Ambos se tomaron la cerveza en silencio.
—Jack —dijo, al cabo, Sullivan—. ¿Recuerdas cuando cometí perjurio en aquella vista preliminar? Me refiero a cuando declaré que Chad había hablado contigo.
—Lo recuerdo —contestó Holloway—. Recuerdo que pensé que te había supuesto un gran trastorno.
—Así fue. Aún no me siento cómodo con ello —admitió Sullivan—. A veces, cuando pienso en ello, me remuerde la conciencia. Tú también cometiste perjurio, Jack, del mismo modo y al mismo tiempo. Pero tengo la sensación de que no te preocupa demasiado.
—No te equivocas —dijo Holloway—. Hace un tiempo te dije que a veces sienta mejor hacer lo equivocado. Bueno, en esta ocasión estuvo bien hacer lo correcto. Lo que pasa es que tuve que mentir para estar en situación de hacerlo. Somos abogados, Mark. Mentir va con el oficio.
—Lo que me recuerda que he vuelto a leer tu correo —dijo Sullivan.
—Al menos alguien se ocupa de ello —respondió Holloway, que tomó otro trago de cerveza.
—Te alegrará saber que te han readmitido en el colegio de abogados de Carolina del Norte —anunció Sullivan—. En reconocimiento a tu labor de que los peludos fueran reconocidos como una especie inteligente.
—Suena impresionante expresado de esa manera —comentó Holloway—. Me gusta. Hace que suene como si ése hubiese sido el plan desde el principio.
—¿Qué tenías planeado desde el principio, Jack? —preguntó Sullivan.
—Creo que he dejado claro que nunca tuve un plan, Mark.
—Eso es lo que dices, pero no te creo. Y sé que no fue así. Mira, Jack, hoy has contribuido a fundar una nación, a reclamar un mundo entero para una gente que no habría podido hacerlo por su propia cuenta, a mantenerla a salvo de quienes los habrían asesinado para extraer lo que hay en el suelo. Uno no hace eso sin tener un plan. Y tampoco sin saber por qué lo estás haciendo. Así que, entre tú y yo, Jack. Dime por qué lo hiciste.
—Al principio lo hice por mí —confesó Holloway tras un minuto de silencio—. Porque eso es lo que hacía siempre y no me había ido tan mal. Luego lo hice porque sentía curiosidad por lo que podía suceder, por lo bien que podía irme. Finalmente, lo hice porque comprendí que tenía que pasar, y supe que yo era la única persona capaz de hacer que sucediera.
—¿Por qué creías ser la única persona capaz de hacer que sucediera? —quiso saber Sullivan.
—Porque Papá Peludo se equivocó conmigo —dijo Holloway—. Papá Peludo dijo que yo era un buen hombre. No lo soy, Mark. Soy egoísta y poco ético y no tengo problemas a la hora de mentir y engañar si me salgo con la mía. A ti el perjurio te supone un cargo de conciencia. Yo lo hice sin pestañear.

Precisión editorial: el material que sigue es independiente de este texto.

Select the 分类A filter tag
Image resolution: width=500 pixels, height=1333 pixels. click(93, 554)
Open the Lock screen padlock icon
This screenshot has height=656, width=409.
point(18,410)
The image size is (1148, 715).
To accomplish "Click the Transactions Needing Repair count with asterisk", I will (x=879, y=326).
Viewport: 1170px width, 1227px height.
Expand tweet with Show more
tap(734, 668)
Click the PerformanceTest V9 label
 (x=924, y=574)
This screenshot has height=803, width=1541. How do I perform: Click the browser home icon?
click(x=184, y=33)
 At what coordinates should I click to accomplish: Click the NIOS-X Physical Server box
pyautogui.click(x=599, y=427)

»Y eso es lo que necesitan los peludos —continuó Holloway—. No me malinterpretes. Necesitan gente buena como tú, Isabel y Chad Bourne. Ahora mismo os necesitan a vosotros tres más que a mí. Pero antes de que podáis ayudarlos, yo tenía que conducirlos hasta vosotros. Yo era la única persona capaz de hacer tal cosa. Porque soy capaz de agredir a un cliente para que el juez declare nulo el juicio. Soy el tipo capaz de mentir a su novia en una investigación corporativa. Soy el mismo que puede hacer creer a todo el mundo que sabe qué me traigo entre manos, y cuando les hago creer tal cosa, los arrastro de una correa hasta que los llevo a donde me había propuesto llevarlos.
»No soy una buena persona, Mark —concluyó Holloway—. Pero en ese momento era la persona adecuada. Y bastó con eso.
Sullivan miró unos instantes a Holloway. Luego levantó el botellín de cerveza.
—Entonces brindo por el hombre adecuado —dijo—. Por ti, Jack.
Holloway sonrió, brindó con Sullivan y apuró la cerveza.